ИСХОДНЫЙ ТЕКСТ
________________________

Что же писал И.А. Худяков о Русском Устье в 1868 году по рассказам приезжих старожилов? «В заключение главы о русских (в Верхоянском округе. Н.Г.) мы должны сказать несколько слов об одном из самых северных русских поселений, о местечке «Русское Устье» (на устьях р. Индигирки). Это местечко не имеет летнего сообщения с Верхоянском, да и зимнее сообщения с ним крайне редки, потому, надеюсь, читатель извинит, что собранные мною сведения далеко не полны», оговаривается И.А. Худяков. (Там же, стр. 96.) Расстояние от окружного центра Верхоянска до Русского Устья составляло около 1000 километров, ездили лишь зимой на оленях и собачках.
«Подъезжающий к Русскому Устью зимой бывает поражен множеством собак, бегающих по крышам домиков и, при приближении приезжих, подымающих всеобщий ужасающий лай», - красочно начинает рассказ о старинном Русском Устье И.А. Худяков. (Там же, стр. 96.)
Так же много собак было и в годы моей работы (1941-46 гг.). Бегали они «по крышам домиков» - юрт, потому что зимой в тундре дома заносятся снегом до верха, торчат лишь трубы, да и крыш в Русском Устье не знали.
Далее И.А. Худяков пишет: «Собаки составляют здесь главное богатство; у богатых число их доходит до 100, но есть бедняки, которые держат по две собаки. Оленей и лошадей очень мало, да и те в руках одного местного «богача»; коров совсем нет. Ружей на Русском Устье почти нету; стреляют из луков стрелами с железными наконечниками; некоторые русские столь бедны, что имеют по две таких стрелы, конечно, после каждого выстрела стрелу отыскивают и подбирают…
По крайней бедности местное население помещается в самых тесных «конурах», живет и спит почти друг на друге… Невежество, господствующее в Русском Устье, долго ещё не даст ему поправиться. Бедность там господствует такая, что жители не в состоянии вносить за себя податей…» (Там же, стр. 96.)
Это правдивое описание жизни населения Русского Устья потрясает нас. В примечании к основному тексту И.А. Худяков приводит характерные слова русскоустьинского диалекта, названия ветра, имена собак, отмечает влияние «инородческого», т.е. якутского языка, и рассказывает: «В песнях русско-устьинские лучше помнят родной язык. Дети тоже поют известное:
«Солнышко, солнышко!
Выгляни в окошечко:
Твои детки плачут,
Серу колупают,
Собакам бросают,
Нам не дают!»
Взрослые помнят семик; поют «Со вьюном я хожу», «Хороню я, хороню я», «Ходит царь круг Нова-города» и прочее. Или былины, например:
«Илья Муромец по кораблику
Похаживает,
Тугой лук натягивает,
На тетивочку накладывает:
Полети моя калиная стрела,
Выше дерева стоячего,
Выше облака ходячего,
Подстрели ты серу утицу
На яйцах и пр.»

________________________

ЗАДАНИЕ A
Каким было расстояние от Верхоянска до Русского Устья, согласно тексту о Русском Устье?
ЗАДАНИЕ B
Обновите фрагмент текста о Русском Устье от слов «Что же писал» до слов «оленях и собачках.» включительно, заменив «Индигирки» на «Колымы».

________________________

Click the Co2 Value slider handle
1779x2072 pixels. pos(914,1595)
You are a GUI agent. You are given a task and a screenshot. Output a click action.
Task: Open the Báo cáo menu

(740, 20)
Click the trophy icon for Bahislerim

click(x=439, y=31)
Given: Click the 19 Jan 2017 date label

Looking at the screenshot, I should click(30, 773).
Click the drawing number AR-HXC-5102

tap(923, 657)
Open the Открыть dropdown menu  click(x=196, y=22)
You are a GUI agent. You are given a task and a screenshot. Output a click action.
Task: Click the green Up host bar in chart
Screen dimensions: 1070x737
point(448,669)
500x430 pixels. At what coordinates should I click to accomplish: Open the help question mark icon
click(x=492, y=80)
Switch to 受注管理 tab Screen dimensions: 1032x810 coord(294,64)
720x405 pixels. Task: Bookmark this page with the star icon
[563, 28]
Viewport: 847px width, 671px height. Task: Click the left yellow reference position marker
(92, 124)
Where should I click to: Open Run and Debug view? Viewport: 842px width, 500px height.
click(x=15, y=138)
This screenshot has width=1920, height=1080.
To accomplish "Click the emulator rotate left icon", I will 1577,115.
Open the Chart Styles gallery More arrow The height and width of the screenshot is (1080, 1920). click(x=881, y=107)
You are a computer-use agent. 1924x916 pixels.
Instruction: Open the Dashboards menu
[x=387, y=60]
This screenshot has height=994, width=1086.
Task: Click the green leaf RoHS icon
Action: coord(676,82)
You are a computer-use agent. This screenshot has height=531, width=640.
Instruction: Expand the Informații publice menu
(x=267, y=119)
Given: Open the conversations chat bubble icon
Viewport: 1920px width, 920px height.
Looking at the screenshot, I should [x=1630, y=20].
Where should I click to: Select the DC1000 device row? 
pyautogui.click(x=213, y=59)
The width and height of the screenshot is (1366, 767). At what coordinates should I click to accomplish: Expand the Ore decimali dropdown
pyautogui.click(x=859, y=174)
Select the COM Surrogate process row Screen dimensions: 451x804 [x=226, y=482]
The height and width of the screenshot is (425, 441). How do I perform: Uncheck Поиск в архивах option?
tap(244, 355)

________________________

РЕШЕНИЕ ЗАДАЧИ A
Около 1000 километров.

РЕШЕНИЕ ЗАДАЧИ B
Что же писал И.А. Худяков о Русском Устье в 1868 году по рассказам приезжих старожилов? «В заключение главы о русских (в Верхоянском округе. Н.Г.) мы должны сказать несколько слов об одном из самых северных русских поселений, о местечке «Русское Устье» (на устьях р. Колымы). Это местечко не имеет летнего сообщения с Верхоянском, да и зимнее сообщения с ним крайне редки, потому, надеюсь, читатель извинит, что собранные мною сведения далеко не полны», оговаривается И.А. Худяков. (Там же, стр. 96.) Расстояние от окружного центра Верхоянска до Русского Устья составляло около 1000 километров, ездили лишь зимой на оленях и собачках.